News Release 

Pioneering new technique could revolutionise super-resolution imaging systems

University of Exeter

Research News

Scientists have developed a pioneering new technique that could revolutionise the accuracy, precision and clarity of super-resolution imaging systems.

A team of scientists, led by Dr Christian Soeller from the University of Exeter's Living Systems Institute, which champions interdisciplinary research and is a hub for new high-resolution measurement techniques, has developed a new way to improve the very fine, molecular imaging of biological samples.

The new method builds upon the success of an existing super-resolution imaging technique called DNA-PAINT (Point Accumulation for Imaging in Nanoscale Topography) - where molecules in a cell are labelled with marker molecules that are attached to single DNA strands.

Matching DNA strands are then also labelled with a florescent chemical compound and introduced in solution - when they bind the marker molecules, it creates a 'blinking effect' that makes imaging possible.
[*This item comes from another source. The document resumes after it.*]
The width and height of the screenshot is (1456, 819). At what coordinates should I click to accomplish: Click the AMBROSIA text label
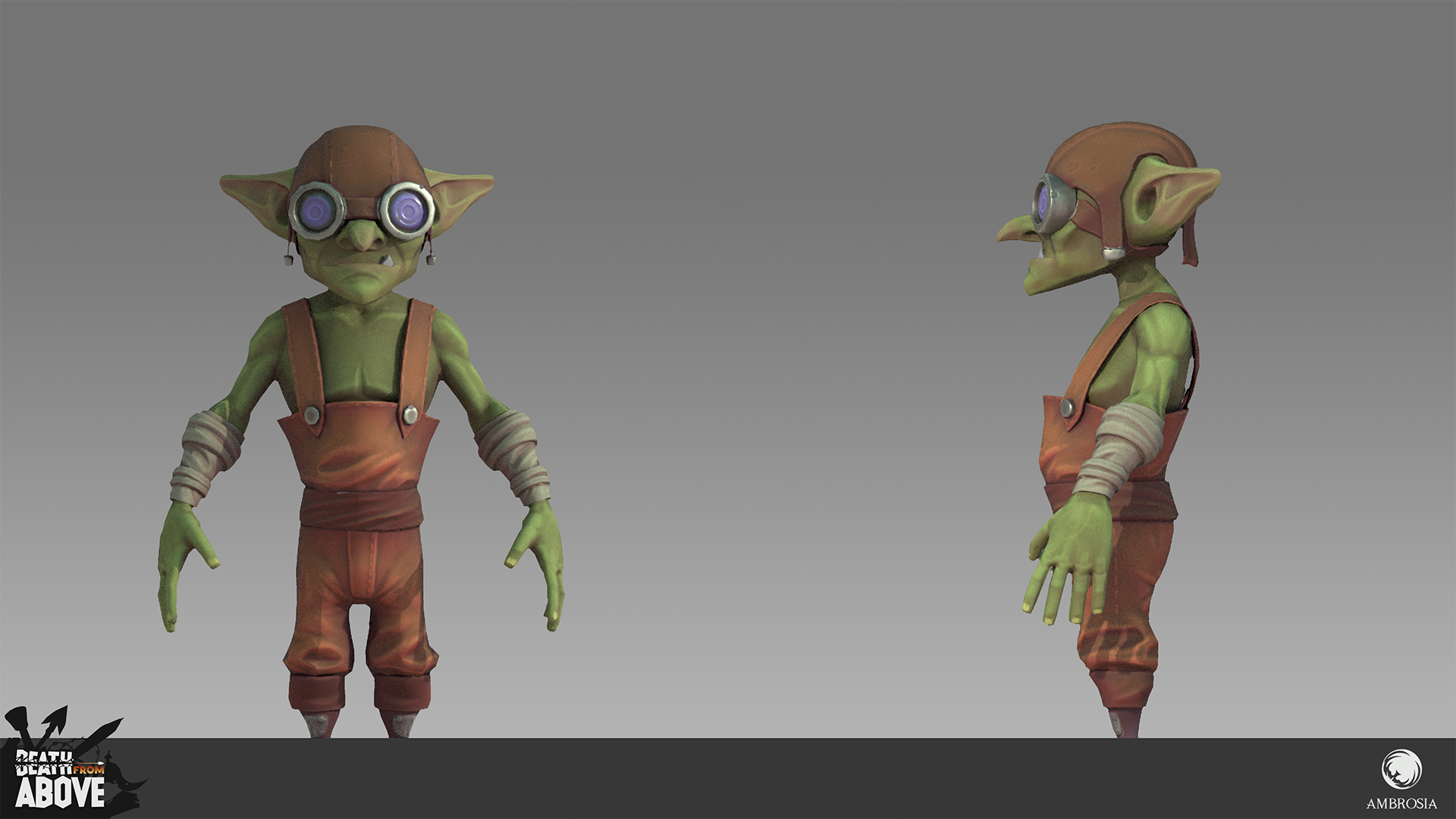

However, DNA-PAINT has a number of drawbacks in its current form, which limit the applicability and performance of the technology when imaging biological cells and tissues.

In response, the research team have developed a new technique, called Repeat DNA-Paint, which is capable of supressing background noise and nonspecific signals, as well as decreasing the time taken for the sampling process.

Crucially, using Repeat DNA-PAINT is straightforward and does not carry any known drawbacks, it is routinely applicable, consolidating the role of DNA-PAINT as one of the most robust and versatile molecular resolution imaging methods.

The study is published in Nature Communications on 21st January 2021 .

Dr Soeller, lead author of the study and who is a biophysicist at the Living Systems Institute said: "We can now see molecular detail with light microscopy in a way that a few years ago seemed out of reach. This allows us to directly see how molecules orchestrate the intricate biological functions that enable life in both health and disease".

The research was enabled by colleagues from physics, biology, medicine, mathematics and chemistry working together across traditional discipline boundaries. Dr Lorenzo Di Michele, co-author from Imperial College London said: "This work is a clear example of how quantitative biophysical techniques and concepts can really improve our ability to study biological systems".